Authors
P C Steketee2; F Achcar3; F Giordani3; E Paxton2; S Jayaraman2; A Donachie3; M Witty1; R Peter1; H de Koning3; M P Barrett3; L J Morrison2; 1 GALVmed; 2 Roslin Institute; 3 Wellcome Trust Centre for Molecular ParasitologyDiscussion
The trypanosome species Trypanosoma congolense and T. vivax are the primary causative agents of animal African trypanosomiasis (AAT). In contrast to T. brucei, our biological knowledge of these parasites remains limited. As a result, there is a severe lack of novel therapeutics to counter AAT, which affects tens of millions of livestock annually. Moreover, there have been no new drugs for >50 years and resistance has been reported to the few veterinary trypanocides available.
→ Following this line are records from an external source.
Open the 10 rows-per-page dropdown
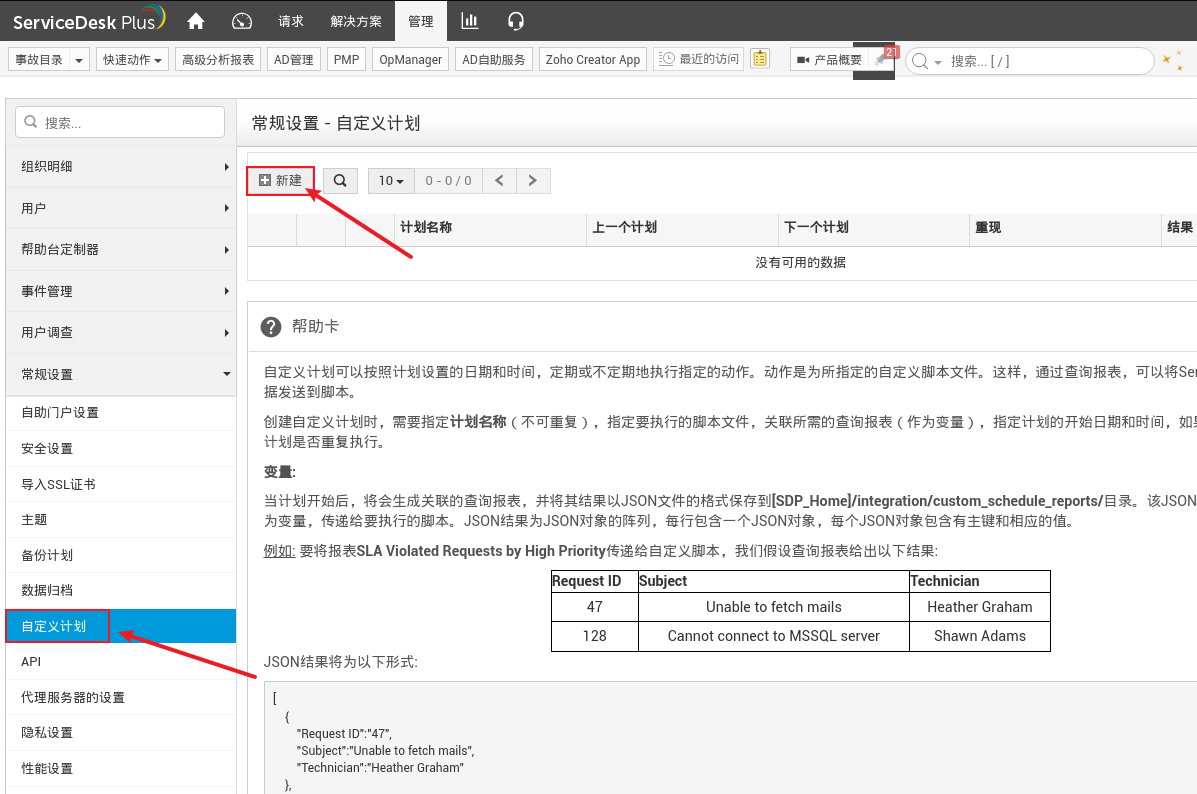1197x794 pixels. 391,181
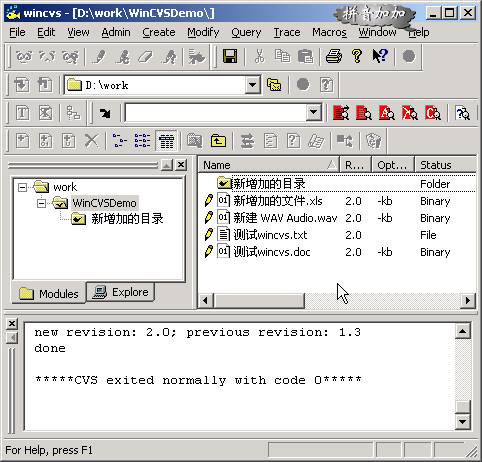Click the go up one folder icon
Image resolution: width=482 pixels, height=462 pixels.
point(218,141)
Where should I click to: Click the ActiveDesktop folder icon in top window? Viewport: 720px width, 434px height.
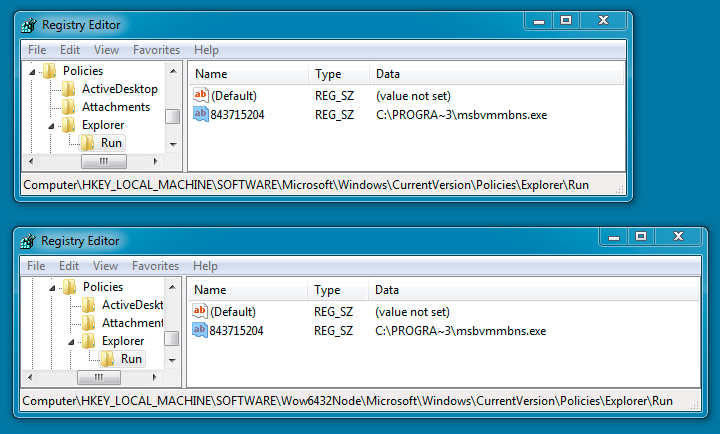tap(68, 89)
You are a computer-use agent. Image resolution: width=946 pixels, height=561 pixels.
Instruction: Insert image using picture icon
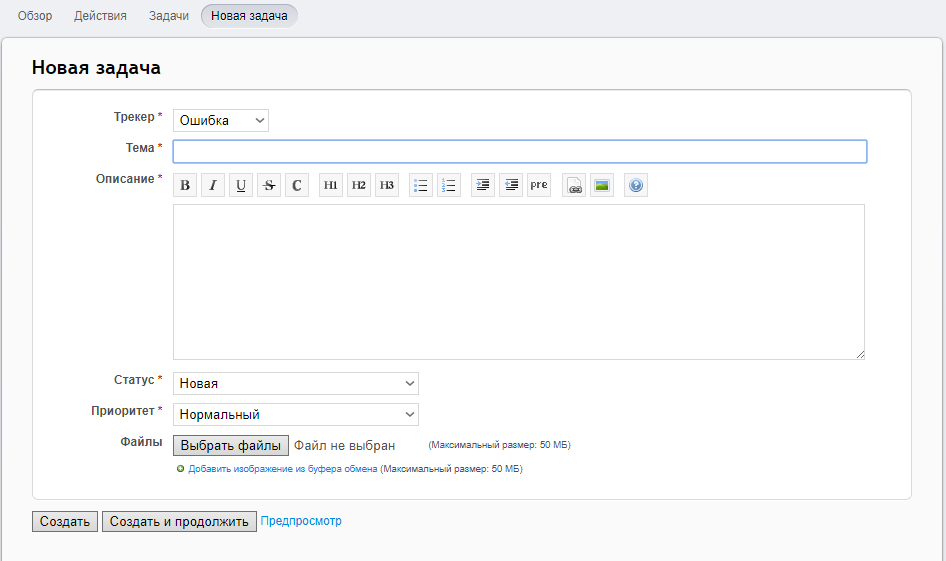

One of the key issues in studying AAT remains our limited ability to culture both T. congolense and T. vivax. The primary aim of this project is the use of omics-driven approaches to further our understanding of both T. congolense and T. vivax, with a view to developing optimised in vitro culturing media that will enable the culture of field isolates, as well as high-throughput in vitro drug screens. Using a metabolomics-driven approach, we have identified key differences in the metabolic usage and output of bloodstream forms of a laboratory-adapted T. congolense strain (IL3000). We have shown that the parasite consumes significantly less glucose than T. brucei and excretes large amounts of succinate and malate, in contrast to T. brucei, for which pyruvate is a primary output. These data suggest bloodstream form T. congolense is not solely reliant upon glycolysis, but also utilises other metabolic pathways for central carbon metabolism, highlighting significant metabolic differences between T. congolense and T. brucei that could have important implications in therapeutic design.